*Extrait*:
:::::
En l'espèce, la contestation portait non sur le diagnostic ou le traitement d'une pathologie visée à l'alinéa 2 du texte précité mais sur la caractérisation d'un lien de causalité direct entre l'accident du travail du 28 mai 2018 et les lésions invoquées sur le certificat de rechute du 1er septembre 2018 et, dans la négative, la recherche de l'existence d'un état pathologique indépendant de l'accident du travail du 28 mai 2018, évoluant pour son propre compte.
C'est en conséquence à bon droit que les premiers juges ont considéré que l'expertise pouvait être confiée à un médecin non spécialement qualifié au titre de la pathologie en cause.
Il doit par ailleurs être constaté que le rapport du docteur [O] est conforme aux exigences formelles de l'article R141-4 en sa version issue du décret 2010-344 du 31 mars 2010 (qui dispose que le rapport du médecin expert comporte le rappel du protocole, l'exposé des constatations qu'il a faites au cours de son examen, la discussion des points qui lui ont été soumis et des conclusions motivées).
En outre, les conclusions expertales ne sont entachées d'aucune contradiction manifeste, étant considéré que l'absence de suivi/traitement n'est pas, à elle seule et en soi, exclusive de l'existence d'une pathologie antérieure à l'accident du travail initial que l'expert a retenue sur la base tant du compte-rendu des urgences hospitalières (psy : épuisement psychique pour raisons socio-professionnelles accumulées depuis des années avec décompensation ce jour) que des propres déclarations de l'assuré qui ont conduit l'expert à conclure que la décompensation psychique survenue en septembre 2018 ne constitue pas un fait nouveau, qu'elle est ancienne, résultat d'années de ressentiments tant personnels que professionnels, d'une humeur anxieuse plutôt que dépressive, caractérisant un état antérieur évoluant pour son propre compte et l'absence de lien de causalité direct et exclusif entre l'accident du travail initial et la 'rechute' de septembre 2018 invoquée par M. [C].
:::::
*Données fournies*:
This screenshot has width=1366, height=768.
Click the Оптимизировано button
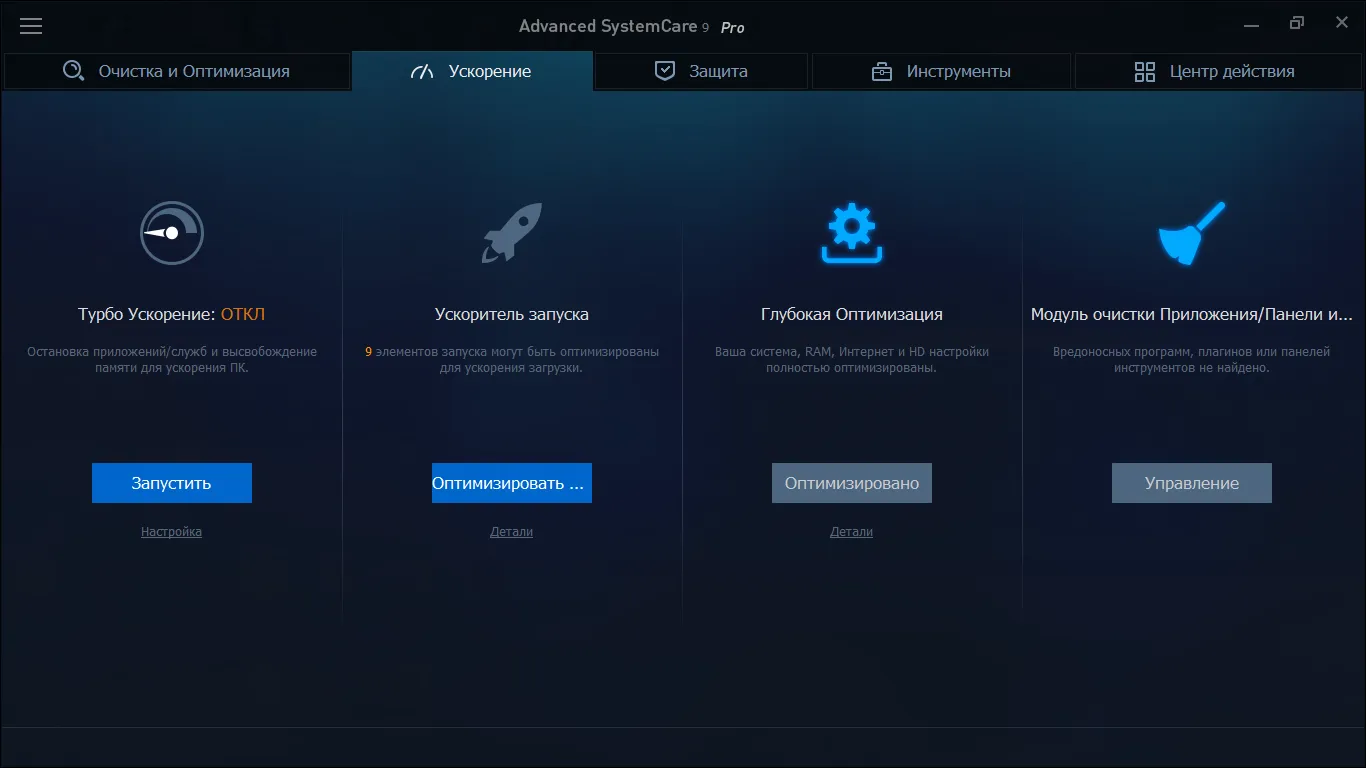(852, 483)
:::::
*Consigne*: Réécrivez le passage de l'extrait allant de "Il doit par" à "des conclusions motivées)." en substituant "document" à "rapport". Les lignes ci-dessus ne sont d'aucune utilité ici.

*Réponse rédigée*:
Il doit par ailleurs être constaté que le document du docteur [O] est conforme aux exigences formelles de l'article R141-4 en sa version issue du décret 2010-344 du 31 mars 2010 (qui dispose que le document du médecin expert comporte le rappel du protocole, l'exposé des constatations qu'il a faites au cours de son examen, la discussion des points qui lui ont été soumis et des conclusions motivées).